Eugenio Grandio, presidente de la Electro Movilidad Asociación (EMA), menciona que al principio muchas empresas, especialmente las internacionales, lo hacían por imagen o compromiso ambiental, pero a medida que la tecnología ha madurado y ha bajado de costo, la decisión se a vuelto menos aspiracional y más financiera, pues destaca que hoy es una decisión sobre costos de operación, mantenimiento y total de propiedad.
“Cuando eres una empresa, la decisión no es emocional como cuando compras tu coche personal. Es mucho más analítica: revisas costos de operación, mantenimiento y financiamiento, y ahí el vehículo eléctrico empieza a ser muy atractivo. Además en la parte ambiental te ahorras 50, 60 o hasta 70% frente a la gasolina y reduces el mantenimiento y emisiones, entonces deja de ser solo un mensaje ESG y se convierte en una decisión racional de negocio”, señala Grandio.
Isabel Studer, presidenta de Sostenibilidad Global, coincide en que la electrificación de flotillas dejó de ser solo reputacional y se volvió estratégica, pues considera que los vehículos eléctricos optimizan rutas, reducen costos y consumo de combustible, y la electricidad más barata que la gasolina mejora la competitividad, como por ejemplo en empresas del sector consumo y comercio electrónico.
“Las empresas han descubierto que la electrificación no es una carga, es un área de oportunidad.

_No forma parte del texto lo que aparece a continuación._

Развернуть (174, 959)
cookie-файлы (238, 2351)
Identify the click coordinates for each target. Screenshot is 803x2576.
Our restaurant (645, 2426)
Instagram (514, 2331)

En entornos urbanos congestionados, donde el consumo de gasolina es alto y difícil de controlar, los vehículos eléctricos permiten planear mejor rutas, monitorear en tiempo real y reducir significativamente el costo total de operación. Eso se traduce directamente en competitividad”, agrega Studer.
En México, la adopción de vehículos eléctricos comienza a traducirse en beneficios climáticos medibles. De acuerdo con el Barómetro de Electromovilidad de la Electro Movilidad Asociación (EMA), los cerca de 100,000 vehículos eléctricos, híbridos conectables y de rango extendido adquiridos por conductores mexicanos durante 2025 evitarán la emisión de 34,865 toneladas de CO2 equivalente (tCO2e) en un año de operación.
Las grandes empresas como Bimbo, FEMSA, Grupo Modelo, Mercado Libre y Amazon son empresas que han destacado en la transición eléctrica de sus flotillas. En Bimbo, que según su informe es la flotilla eléctrica más grande de Latinoamérica, ya se utilizan 7,757 vehículos que utilizan combustibles alternos, incluyendo los eléctricos, propano y otras tecnologías limpias. Por su parte FEMSA y Grupo Modelo tienen objetivos de tener el 50 y 100% de sus autos eléctricos para 2030 y 2040, respectivamente.
Para las compañías internacionales como Mercado Libre, se han integrado cerca de 2,800 vehículos eléctricos en la región hacia finales de 2024, con Brasil y México como principales mercados. En el caso de Amazon, a principios de 2026, su flotilla eléctrica es destacada como una de las mayores flotas comerciales eléctricas del mundo, con más de 35,000 furgonetas de reparto eléctricas operando a nivel mundial, estrategia que se integra a su división en el país.